▶ **GIVEN RECORDS**:
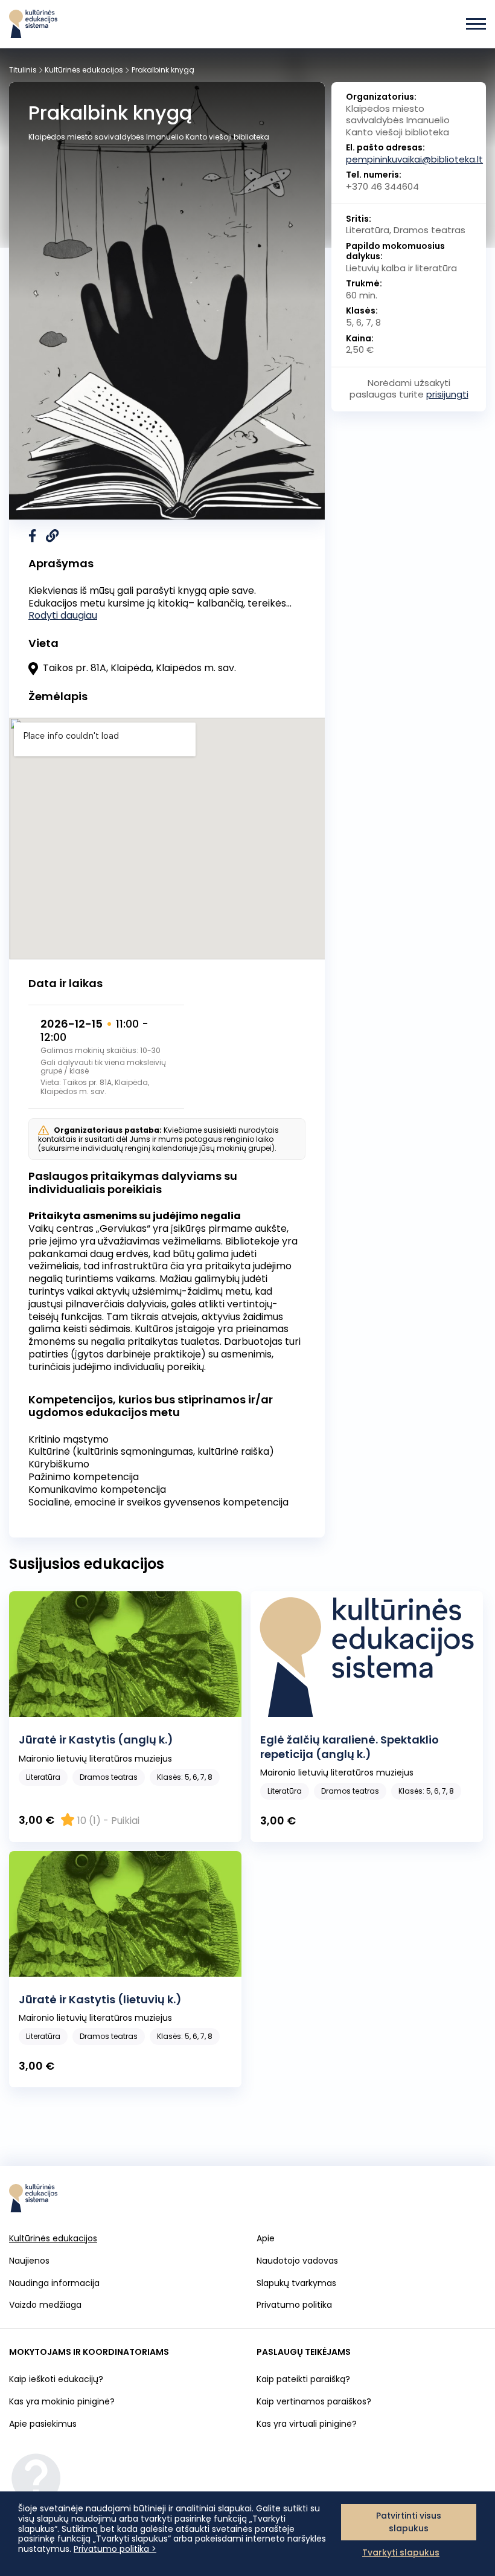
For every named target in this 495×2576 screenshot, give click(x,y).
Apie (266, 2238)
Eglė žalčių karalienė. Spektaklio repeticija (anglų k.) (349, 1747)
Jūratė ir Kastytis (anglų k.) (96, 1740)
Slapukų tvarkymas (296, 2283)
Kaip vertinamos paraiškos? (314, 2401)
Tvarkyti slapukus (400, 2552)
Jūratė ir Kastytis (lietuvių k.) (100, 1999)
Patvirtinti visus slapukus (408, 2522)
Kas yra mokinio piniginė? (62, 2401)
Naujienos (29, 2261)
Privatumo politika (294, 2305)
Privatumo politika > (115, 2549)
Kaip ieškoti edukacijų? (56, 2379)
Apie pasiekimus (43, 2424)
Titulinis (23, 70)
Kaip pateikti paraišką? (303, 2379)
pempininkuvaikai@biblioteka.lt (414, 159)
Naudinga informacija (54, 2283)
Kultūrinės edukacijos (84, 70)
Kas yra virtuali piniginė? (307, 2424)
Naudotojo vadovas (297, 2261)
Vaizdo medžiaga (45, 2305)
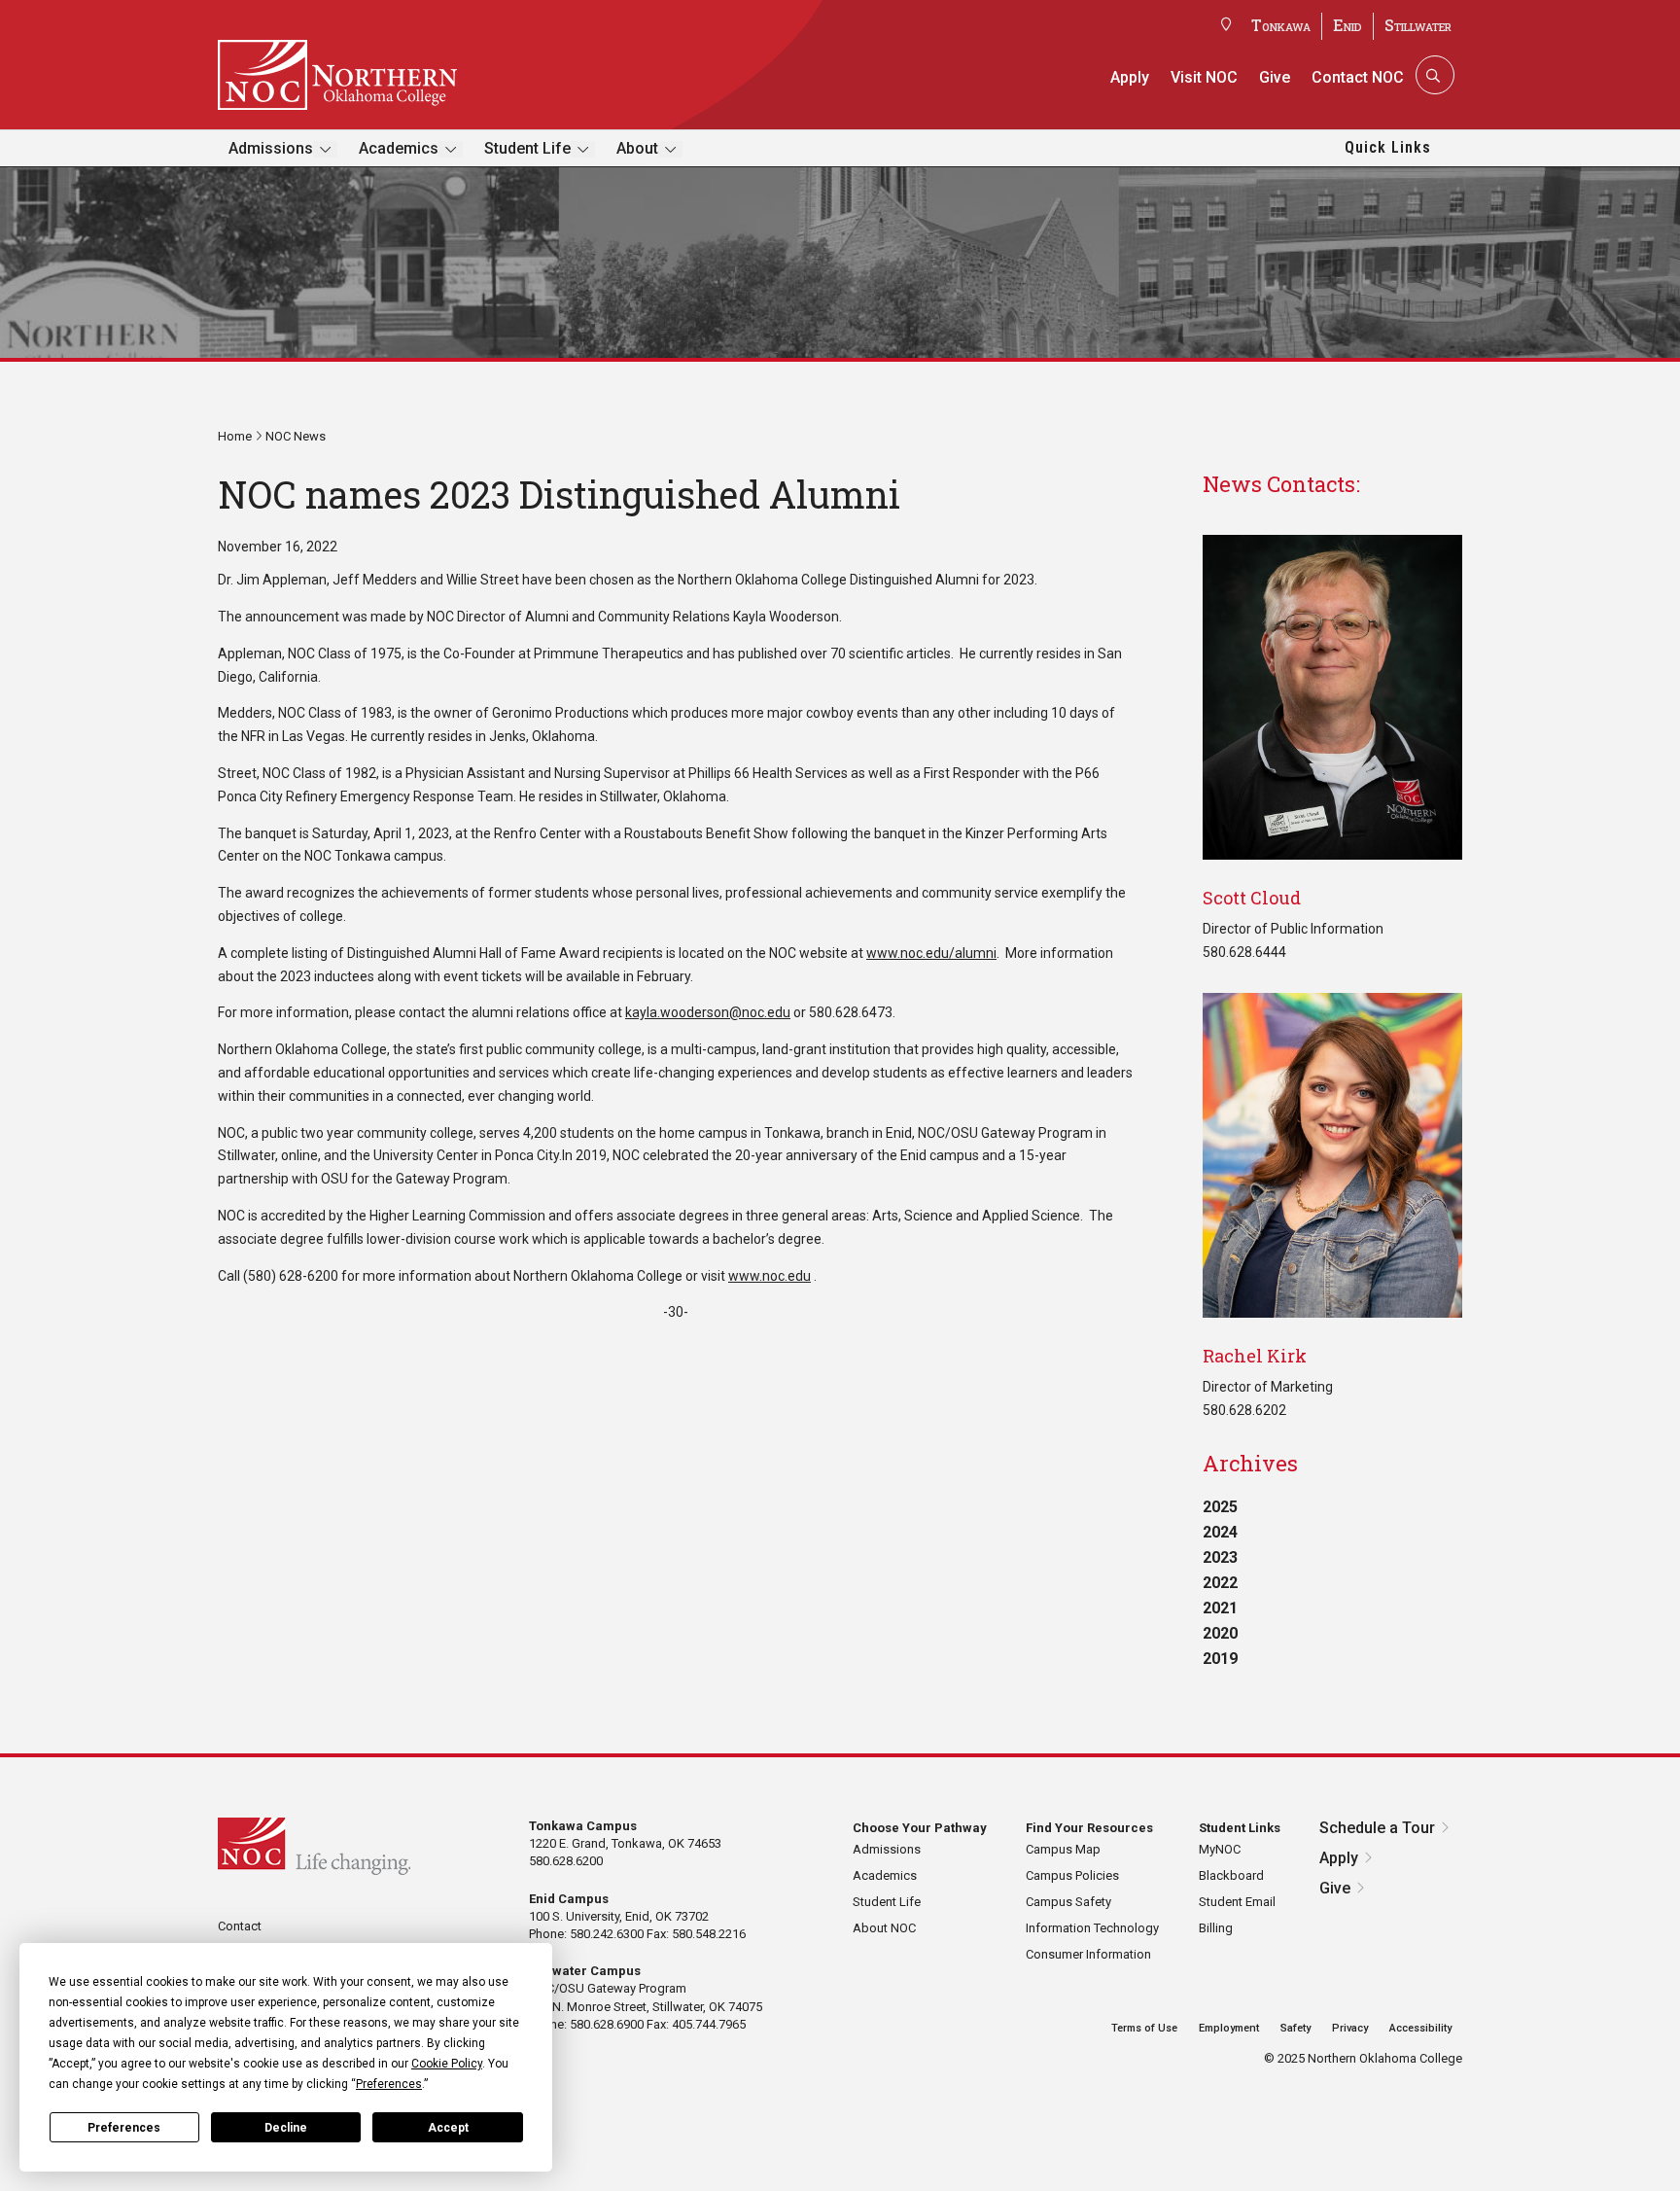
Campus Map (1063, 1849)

▶ **THE TASK**:
Within the entries, find all lines that contain "Kastytis" and copy each one.

▶ **RESULT OF THIS EXERCISE**:
Jūratė ir Kastytis (anglų k.) (96, 1740)
Jūratė ir Kastytis (lietuvių k.) (100, 1999)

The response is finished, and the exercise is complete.